Bernardo Carpio

Personal information
- Born: May 7, 1958 (age 68)
- Listed height: 6 ft 4 in (1.93 m)
- Listed weight: 188 lb (85 kg)

Career information
- High school: UST (Manila)
- College: Ateneo
- Playing career: 1980–1992
- Position: Power forward / center
- Number: 29

Career history
- 1980–1982: Crispa Redmanizers
- 1983–1990: Great Taste Coffee Makers/Presto Tivolis
- 1991–1992: Pepsi/7-Up Uncolas

= Bernardo Carpio (basketball) =

Filipino basketball player

Jose Bernardo "Joy" Carpio (born May 7, 1958) is a retired Filipino professional basketball player who played in the Philippine Basketball Association (PBA).

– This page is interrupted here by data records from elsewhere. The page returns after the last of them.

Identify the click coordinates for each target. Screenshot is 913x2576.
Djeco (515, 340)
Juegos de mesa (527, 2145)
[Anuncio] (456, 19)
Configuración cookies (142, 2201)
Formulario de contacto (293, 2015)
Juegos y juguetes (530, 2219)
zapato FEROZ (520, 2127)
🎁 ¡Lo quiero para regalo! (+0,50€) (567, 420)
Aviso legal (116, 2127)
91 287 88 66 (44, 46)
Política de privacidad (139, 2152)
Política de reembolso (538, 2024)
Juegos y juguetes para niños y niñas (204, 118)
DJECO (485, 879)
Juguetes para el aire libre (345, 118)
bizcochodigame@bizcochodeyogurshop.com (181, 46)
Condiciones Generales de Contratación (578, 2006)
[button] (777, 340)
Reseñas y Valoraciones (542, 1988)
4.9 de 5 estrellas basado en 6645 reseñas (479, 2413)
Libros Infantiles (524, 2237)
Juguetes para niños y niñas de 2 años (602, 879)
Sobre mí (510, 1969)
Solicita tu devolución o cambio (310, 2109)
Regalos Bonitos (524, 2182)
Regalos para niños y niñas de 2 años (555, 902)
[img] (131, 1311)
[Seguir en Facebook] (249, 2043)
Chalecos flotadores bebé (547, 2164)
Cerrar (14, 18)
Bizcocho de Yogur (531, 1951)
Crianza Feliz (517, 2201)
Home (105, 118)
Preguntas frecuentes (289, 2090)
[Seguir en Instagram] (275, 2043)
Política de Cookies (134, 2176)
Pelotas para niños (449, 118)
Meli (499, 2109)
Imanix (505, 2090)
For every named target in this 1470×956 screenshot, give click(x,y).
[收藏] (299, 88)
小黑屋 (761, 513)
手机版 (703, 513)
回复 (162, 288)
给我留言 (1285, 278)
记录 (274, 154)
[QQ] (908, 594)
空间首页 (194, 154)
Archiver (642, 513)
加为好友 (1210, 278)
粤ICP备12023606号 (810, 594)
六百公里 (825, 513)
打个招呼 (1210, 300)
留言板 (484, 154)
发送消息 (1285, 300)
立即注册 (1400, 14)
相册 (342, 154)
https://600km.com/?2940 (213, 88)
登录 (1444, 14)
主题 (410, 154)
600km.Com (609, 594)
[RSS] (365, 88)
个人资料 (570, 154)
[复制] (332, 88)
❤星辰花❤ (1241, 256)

==High school and college career==

Carpio teamed up with Fritz Gaston, Steve Watson, future pro teammate Padim Israel and Chito Narvasa as a 6’4” center-forward for the Ateneo Blue Eagles from 1974 to 1977, winning back-to-back NCAA titles in 1975 and 1976. He also earned Most Valuable Player honors in 1977.

==Professional career==

Carpio joined the Crispa Redmanizers and learned from the team's resident stars like Atoy Co, Freddie Hubalde, Abet Guidaben and Philip Cezar. He was a reliable off-the-bench player as Crispa constantly battled Toyota for PBA trophies. In 1983, he would join a powerhouse offensive team in Great Taste, which boasted of a very promising center in Manny Victorino, 3-time MVP Bogs Adornado (acquired from the disbanded U/tex team) and sensational Fil-Am rookie Ricardo Brown. Carpio faced his former team in two straight championship series (the Reinforced and the Open), losing both to the Grand Slam-winning Redmanizers. Great Taste, however, exacted sweet revenge against Crispa in the Third Conference of the following year, en route to three straight titles extending all the way to the 1985 season. While playing for the Coffee Makers, he earned the moniker "The Scavenger" from commentator Pinggoy Pengson for his penchant for collaring offensive rebounds and following up on missed shots as well as recovering loose balls. After spending the tailend of his career with Seven-Up, he was forced to end his playing days after nagging knee injuries could no longer be repaired. He spent 13 seasons in the PBA.

==Life after basketball==

Carpio currently works as a public relations officer in the Commission on Elections.